While studying and training in Innsbruck, Austria, a second knee injury blocked
him again. He lost his national spot and had surgery there.
But he created another chance at skeleton. Since recovering, he managed to work
four hours a day in the European country to earn money to slide down an ice track
twice. And he finally clinched the berth alone to the 2002 Salt Lake City
Olympics for the first time in the country's history.
After the 2006 Turin Olympics, he decided to take on some exciting and new
challenges with the bobsled, also an unknown field in South Korea.

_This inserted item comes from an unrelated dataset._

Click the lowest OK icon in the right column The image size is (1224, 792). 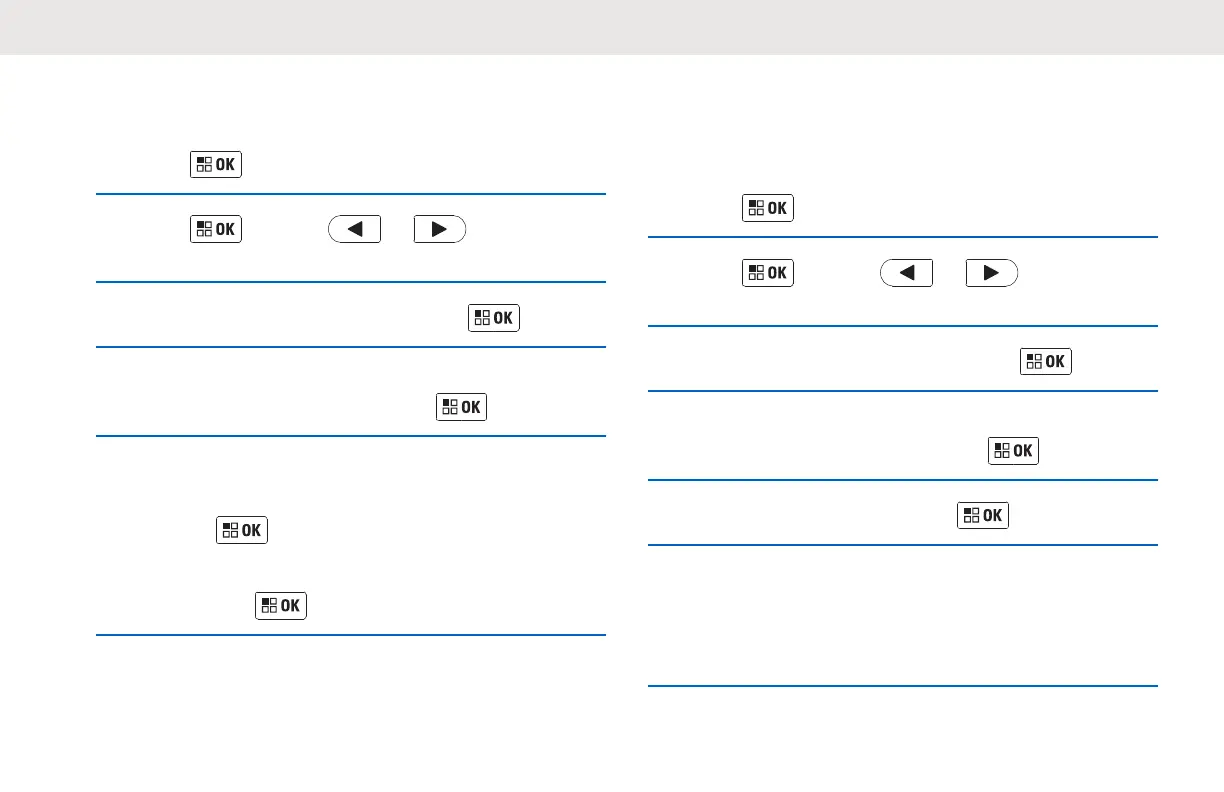click(983, 515)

There are just four players who can ride a bobsled in South Korea and they had to
train in Salt Lake City, Utah, because South Korea has no sledding course.
Despite having only two sleds and a slim budget of 8 million won (US$7,116), his
four-man and two-man teams will stand on the world stage in Vancouver next month.

"I'm still very happy that I have come to be able to play at the Olympics
although our teams are known to be far from medals. I'll gain the self-respect of
South Korea's sled events," Kang said.
Kang and his teammate Kim Dong-hyun will go back to Salt Lake City, their main
training site, next week to prepare for the 2010 Winter Olympics that kicks off
on Feb. 12. It will be Kang's fourth Olympics with three different sleds.